• Provided records:
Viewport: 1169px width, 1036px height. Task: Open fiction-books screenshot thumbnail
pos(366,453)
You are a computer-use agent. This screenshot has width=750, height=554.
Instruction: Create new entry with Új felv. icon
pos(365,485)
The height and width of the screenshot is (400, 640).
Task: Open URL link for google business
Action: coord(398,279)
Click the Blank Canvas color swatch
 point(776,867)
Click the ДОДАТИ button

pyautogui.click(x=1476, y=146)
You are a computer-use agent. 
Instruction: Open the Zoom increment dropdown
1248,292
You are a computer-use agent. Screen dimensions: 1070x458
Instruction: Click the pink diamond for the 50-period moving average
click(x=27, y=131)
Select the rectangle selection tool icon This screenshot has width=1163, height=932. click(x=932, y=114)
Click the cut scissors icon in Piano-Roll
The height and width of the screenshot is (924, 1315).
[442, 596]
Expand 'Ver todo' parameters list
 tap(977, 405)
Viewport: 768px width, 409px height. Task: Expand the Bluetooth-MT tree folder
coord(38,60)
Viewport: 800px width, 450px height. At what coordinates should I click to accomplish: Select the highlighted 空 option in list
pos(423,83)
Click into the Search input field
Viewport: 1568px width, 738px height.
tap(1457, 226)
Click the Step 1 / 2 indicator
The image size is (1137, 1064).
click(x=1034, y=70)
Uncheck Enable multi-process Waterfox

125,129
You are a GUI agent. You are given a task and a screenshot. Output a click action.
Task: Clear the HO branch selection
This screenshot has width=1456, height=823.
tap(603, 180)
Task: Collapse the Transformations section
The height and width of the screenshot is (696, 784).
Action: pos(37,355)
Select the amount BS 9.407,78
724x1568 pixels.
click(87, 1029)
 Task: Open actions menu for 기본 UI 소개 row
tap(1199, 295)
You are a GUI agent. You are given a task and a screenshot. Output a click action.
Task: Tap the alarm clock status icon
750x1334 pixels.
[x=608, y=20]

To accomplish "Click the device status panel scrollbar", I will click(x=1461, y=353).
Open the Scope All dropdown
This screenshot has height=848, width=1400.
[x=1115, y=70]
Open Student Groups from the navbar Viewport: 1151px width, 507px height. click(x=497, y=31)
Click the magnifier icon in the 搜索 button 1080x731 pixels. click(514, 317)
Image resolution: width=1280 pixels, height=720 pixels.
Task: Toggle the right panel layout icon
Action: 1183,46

• Work instruction: With "agent" as the word to match, copy each line of the records that has it.

• Exercise response:
You are a computer-use agent. This screenshot has width=750, height=554.
You are a computer-use agent. 
You are a computer-use agent. Screen dimensions: 1070x458
You are a GUI agent. You are given a task and a screenshot. Output a click action.
You are a GUI agent. You are given a task and a screenshot. Output a click action.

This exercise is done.